• **BRIEF**
Below is a set of entries; give all of them again exactly.
___ GIVEN DATA ___
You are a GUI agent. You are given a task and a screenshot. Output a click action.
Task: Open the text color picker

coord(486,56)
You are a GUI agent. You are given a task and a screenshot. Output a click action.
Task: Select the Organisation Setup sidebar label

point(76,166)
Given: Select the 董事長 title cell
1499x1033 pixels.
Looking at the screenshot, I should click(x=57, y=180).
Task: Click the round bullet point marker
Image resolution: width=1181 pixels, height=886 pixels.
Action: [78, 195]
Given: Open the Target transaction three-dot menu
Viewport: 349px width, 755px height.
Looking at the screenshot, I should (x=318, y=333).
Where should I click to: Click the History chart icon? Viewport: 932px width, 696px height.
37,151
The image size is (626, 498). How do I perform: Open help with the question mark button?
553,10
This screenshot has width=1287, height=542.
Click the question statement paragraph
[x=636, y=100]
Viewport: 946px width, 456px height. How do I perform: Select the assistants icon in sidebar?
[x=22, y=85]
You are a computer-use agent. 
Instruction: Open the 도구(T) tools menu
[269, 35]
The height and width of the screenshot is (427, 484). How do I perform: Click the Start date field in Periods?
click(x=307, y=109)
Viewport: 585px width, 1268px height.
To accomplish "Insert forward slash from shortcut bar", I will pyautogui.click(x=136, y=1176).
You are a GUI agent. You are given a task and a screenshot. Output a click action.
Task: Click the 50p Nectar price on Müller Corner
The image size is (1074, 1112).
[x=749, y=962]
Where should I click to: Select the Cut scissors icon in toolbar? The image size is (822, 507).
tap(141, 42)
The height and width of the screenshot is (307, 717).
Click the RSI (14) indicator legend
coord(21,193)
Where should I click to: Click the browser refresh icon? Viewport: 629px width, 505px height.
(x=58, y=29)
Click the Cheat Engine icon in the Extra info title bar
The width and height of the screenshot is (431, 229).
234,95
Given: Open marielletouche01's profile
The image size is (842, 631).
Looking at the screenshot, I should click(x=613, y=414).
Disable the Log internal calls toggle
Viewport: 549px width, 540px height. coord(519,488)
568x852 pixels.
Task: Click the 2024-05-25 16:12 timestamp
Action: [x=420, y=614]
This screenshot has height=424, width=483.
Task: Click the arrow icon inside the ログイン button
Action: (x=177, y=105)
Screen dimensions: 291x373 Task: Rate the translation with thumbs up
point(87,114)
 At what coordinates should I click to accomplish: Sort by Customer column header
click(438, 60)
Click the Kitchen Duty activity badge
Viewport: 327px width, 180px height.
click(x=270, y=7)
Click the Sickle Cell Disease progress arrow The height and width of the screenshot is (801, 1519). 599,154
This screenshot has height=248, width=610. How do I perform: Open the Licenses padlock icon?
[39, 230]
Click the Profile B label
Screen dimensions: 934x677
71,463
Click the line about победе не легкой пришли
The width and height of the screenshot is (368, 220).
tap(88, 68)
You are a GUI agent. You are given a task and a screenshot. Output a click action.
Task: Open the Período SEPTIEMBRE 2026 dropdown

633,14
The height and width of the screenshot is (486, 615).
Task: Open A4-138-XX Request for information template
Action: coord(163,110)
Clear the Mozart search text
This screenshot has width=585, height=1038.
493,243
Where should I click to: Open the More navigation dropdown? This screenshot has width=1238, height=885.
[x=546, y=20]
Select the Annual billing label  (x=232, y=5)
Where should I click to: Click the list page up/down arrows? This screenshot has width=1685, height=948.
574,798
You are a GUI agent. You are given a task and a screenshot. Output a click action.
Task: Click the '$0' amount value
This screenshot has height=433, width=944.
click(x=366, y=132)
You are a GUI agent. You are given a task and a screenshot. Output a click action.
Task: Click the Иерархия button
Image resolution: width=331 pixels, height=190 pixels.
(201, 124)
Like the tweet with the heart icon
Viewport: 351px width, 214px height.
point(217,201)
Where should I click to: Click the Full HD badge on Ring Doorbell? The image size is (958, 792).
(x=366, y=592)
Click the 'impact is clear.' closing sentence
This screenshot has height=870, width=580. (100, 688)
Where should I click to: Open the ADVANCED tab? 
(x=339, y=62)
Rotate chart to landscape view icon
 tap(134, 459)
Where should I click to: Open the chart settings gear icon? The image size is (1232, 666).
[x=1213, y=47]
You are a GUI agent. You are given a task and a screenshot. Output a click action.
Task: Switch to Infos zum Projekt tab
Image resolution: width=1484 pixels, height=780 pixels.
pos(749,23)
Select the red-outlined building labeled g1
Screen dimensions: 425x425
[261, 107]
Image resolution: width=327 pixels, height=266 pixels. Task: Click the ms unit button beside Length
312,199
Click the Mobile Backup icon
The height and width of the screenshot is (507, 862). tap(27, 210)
___
• **WORKED SOLUTION**
You are a GUI agent. You are given a task and a screenshot. Output a click action.
Task: Open the text color picker

coord(486,56)
You are a GUI agent. You are given a task and a screenshot. Output a click action.
Task: Select the Organisation Setup sidebar label

point(76,166)
Given: Select the 董事長 title cell
1499x1033 pixels.
Looking at the screenshot, I should click(x=57, y=180).
Task: Click the round bullet point marker
Image resolution: width=1181 pixels, height=886 pixels.
Action: [78, 195]
Given: Open the Target transaction three-dot menu
Viewport: 349px width, 755px height.
Looking at the screenshot, I should (x=318, y=333).
Where should I click to: Click the History chart icon? Viewport: 932px width, 696px height.
37,151
The image size is (626, 498). How do I perform: Open help with the question mark button?
553,10
This screenshot has width=1287, height=542.
Click the question statement paragraph
[x=636, y=100]
Viewport: 946px width, 456px height. How do I perform: Select the assistants icon in sidebar?
[x=22, y=85]
You are a computer-use agent. 
Instruction: Open the 도구(T) tools menu
[269, 35]
The height and width of the screenshot is (427, 484). How do I perform: Click the Start date field in Periods?
click(x=307, y=109)
Viewport: 585px width, 1268px height.
To accomplish "Insert forward slash from shortcut bar", I will pyautogui.click(x=136, y=1176).
You are a GUI agent. You are given a task and a screenshot. Output a click action.
Task: Click the 50p Nectar price on Müller Corner
The image size is (1074, 1112).
[x=749, y=962]
Where should I click to: Select the Cut scissors icon in toolbar? The image size is (822, 507).
tap(141, 42)
The height and width of the screenshot is (307, 717).
Click the RSI (14) indicator legend
coord(21,193)
Where should I click to: Click the browser refresh icon? Viewport: 629px width, 505px height.
(x=58, y=29)
Click the Cheat Engine icon in the Extra info title bar
The width and height of the screenshot is (431, 229).
234,95
Given: Open marielletouche01's profile
The image size is (842, 631).
Looking at the screenshot, I should click(x=613, y=414).
Disable the Log internal calls toggle
Viewport: 549px width, 540px height. coord(519,488)
568x852 pixels.
Task: Click the 2024-05-25 16:12 timestamp
Action: [x=420, y=614]
This screenshot has height=424, width=483.
Task: Click the arrow icon inside the ログイン button
Action: (x=177, y=105)
Screen dimensions: 291x373 Task: Rate the translation with thumbs up
point(87,114)
 At what coordinates should I click to accomplish: Sort by Customer column header
click(438, 60)
Click the Kitchen Duty activity badge
Viewport: 327px width, 180px height.
click(x=270, y=7)
Click the Sickle Cell Disease progress arrow The height and width of the screenshot is (801, 1519). 599,154
This screenshot has height=248, width=610. How do I perform: Open the Licenses padlock icon?
[39, 230]
Click the Profile B label
Screen dimensions: 934x677
71,463
Click the line about победе не легкой пришли
The width and height of the screenshot is (368, 220).
tap(88, 68)
You are a GUI agent. You are given a task and a screenshot. Output a click action.
Task: Open the Período SEPTIEMBRE 2026 dropdown

633,14
The height and width of the screenshot is (486, 615).
Task: Open A4-138-XX Request for information template
Action: coord(163,110)
Clear the Mozart search text
This screenshot has width=585, height=1038.
493,243
Where should I click to: Open the More navigation dropdown? This screenshot has width=1238, height=885.
[x=546, y=20]
Select the Annual billing label  (x=232, y=5)
Where should I click to: Click the list page up/down arrows? This screenshot has width=1685, height=948.
574,798
You are a GUI agent. You are given a task and a screenshot. Output a click action.
Task: Click the '$0' amount value
This screenshot has height=433, width=944.
click(x=366, y=132)
You are a GUI agent. You are given a task and a screenshot. Output a click action.
Task: Click the Иерархия button
Image resolution: width=331 pixels, height=190 pixels.
(201, 124)
Like the tweet with the heart icon
Viewport: 351px width, 214px height.
point(217,201)
Where should I click to: Click the Full HD badge on Ring Doorbell? The image size is (958, 792).
(x=366, y=592)
Click the 'impact is clear.' closing sentence
This screenshot has height=870, width=580. (100, 688)
Where should I click to: Open the ADVANCED tab? 
(x=339, y=62)
Rotate chart to landscape view icon
 tap(134, 459)
Where should I click to: Open the chart settings gear icon? The image size is (1232, 666).
[x=1213, y=47]
You are a GUI agent. You are given a task and a screenshot. Output a click action.
Task: Switch to Infos zum Projekt tab
Image resolution: width=1484 pixels, height=780 pixels.
pos(749,23)
Select the red-outlined building labeled g1
Screen dimensions: 425x425
[261, 107]
Image resolution: width=327 pixels, height=266 pixels. Task: Click the ms unit button beside Length
312,199
Click the Mobile Backup icon
The height and width of the screenshot is (507, 862). tap(27, 210)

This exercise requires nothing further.